_WHAT IS NEEDED_:
Turn the material below into a JSON list of strings with one string per line. Skip blank lines and leave out the pictures.

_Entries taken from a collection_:
::::

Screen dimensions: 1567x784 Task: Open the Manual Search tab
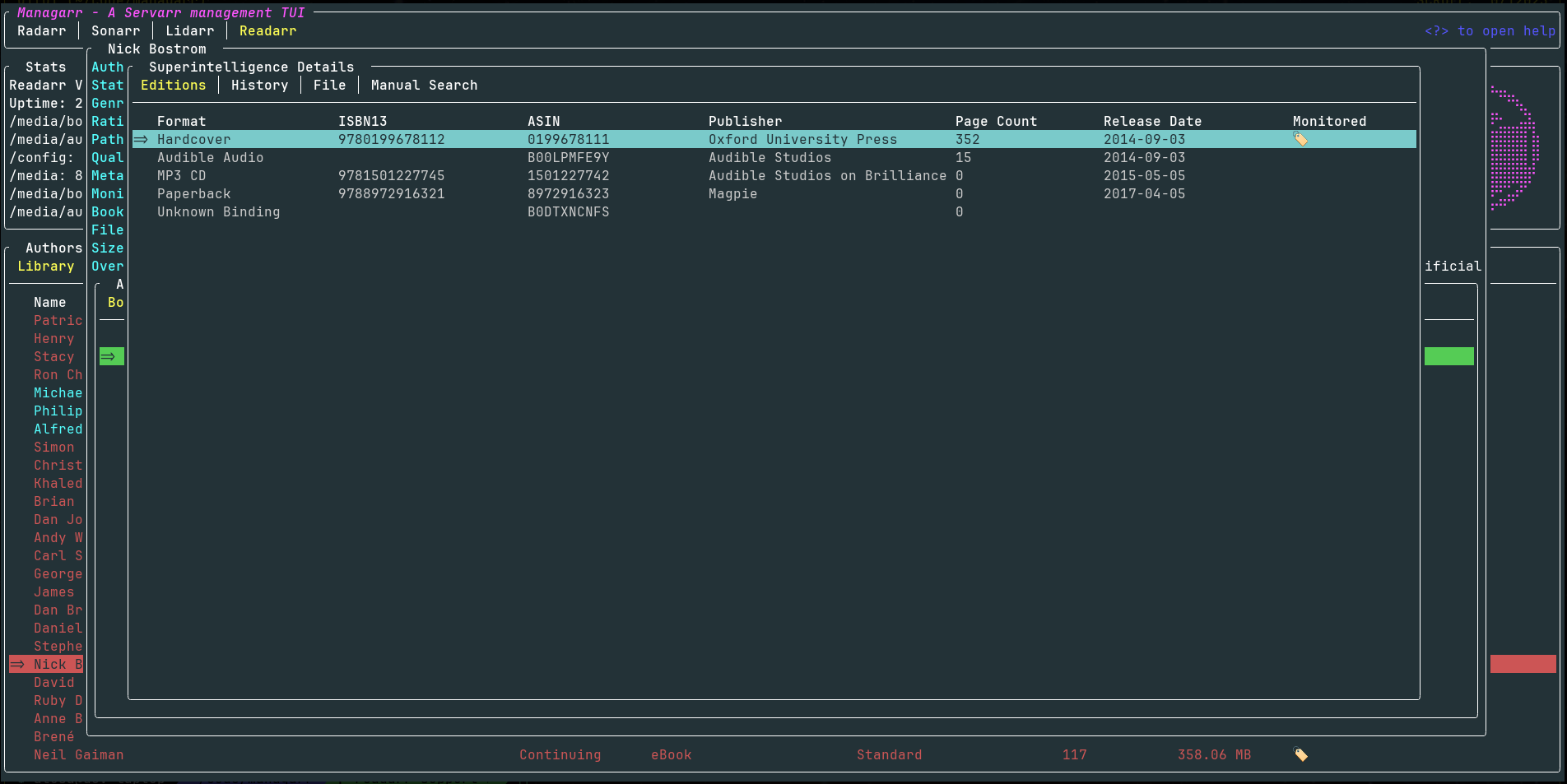[424, 85]
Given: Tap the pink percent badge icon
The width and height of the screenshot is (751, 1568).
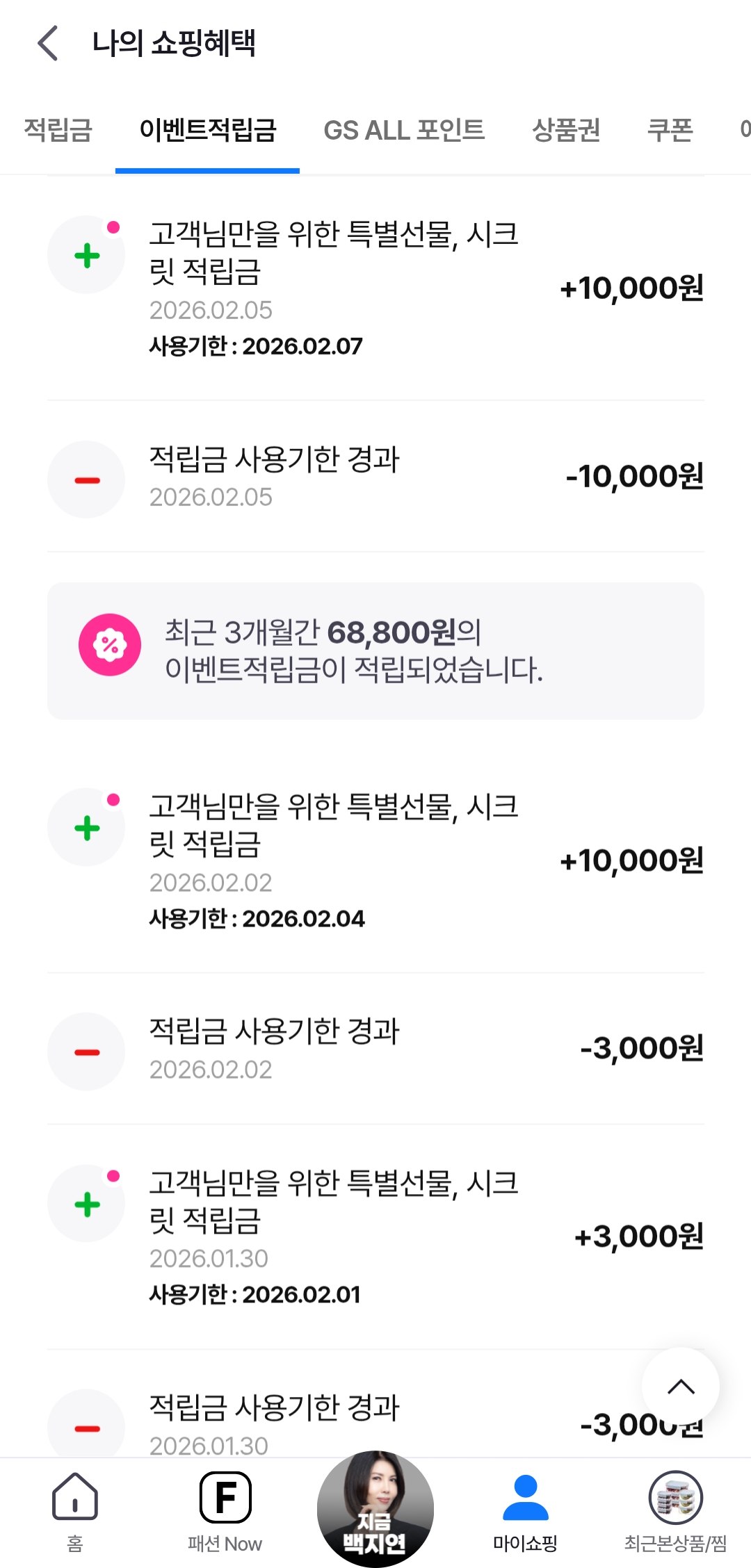Looking at the screenshot, I should click(x=110, y=645).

::::

_SOLUTION FOR THIS EXERCISE_:
[
  "Screen dimensions: 1567x784 Task: Open the Manual Search tab",
  "[424, 85]",
  "Given: Tap the pink percent badge icon",
  "The width and height of the screenshot is (751, 1568).",
  "Looking at the screenshot, I should click(x=110, y=645)."
]